P C Mahalanobis is riveting, if a little sketchy, and a must read because it reveals how far ahead the good doctor thought. He realised planning would be impossible without data and started a whole range of initiatives to collect it and analyse it.

One enduring creation was the National Sample Survey. Another was the Indian Statistical Institute, which is one of the finest in the world. He even contacted the Americans to build a computer for parallel processing. The Americans said no.

Jawaharlal Nehru and Mahalanobis latched on to each other from about 1940 when they first met at the home of Rabindranath Tagore. They played footsie over data and then it blew up into a full-fledged affair over planning. Mahalanobis was entrusted with the Second Five Year Plan and the rest is history.

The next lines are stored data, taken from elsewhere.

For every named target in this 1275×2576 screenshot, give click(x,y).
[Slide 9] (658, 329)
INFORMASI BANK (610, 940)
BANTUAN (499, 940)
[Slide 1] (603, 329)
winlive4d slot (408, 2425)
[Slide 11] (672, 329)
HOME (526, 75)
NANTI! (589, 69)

Politically, however, since hardly anyone understood planning, the Nehru government embarked on a mass education programme that was exactly like the ones the Modi government runs. The purpose was to make planning intelligible and thus acceptable. Dr Menon’s description of all that is poignant because it shows how important it is to get popular acceptance of a new idea. The photo collection is especially nostalgic.

Dr Menon has wisely placed his acknowledgements at the end of the book. It’s replete with the names of left-leaning historians, especially those who taught at Ramjas College in Delhi and, of course, at that 1,000-acre compound for the leftists that Indira Gandhi built in the 1970, Jawaharlal Nehru University. Fortunately, Dr Menon’s account of the period is bias-free, except for his admiration for the efforts to involve “the People” in what was essentially an exercise in investment planning to achieve efficient resource allocation.

One last comment: The Nehru-Indira years were dominated by India’s elite without a “subaltern” in sight. It’s a pity that this obvious point escaped

Dr Menon’s notice. But who said we can have it all in just one book?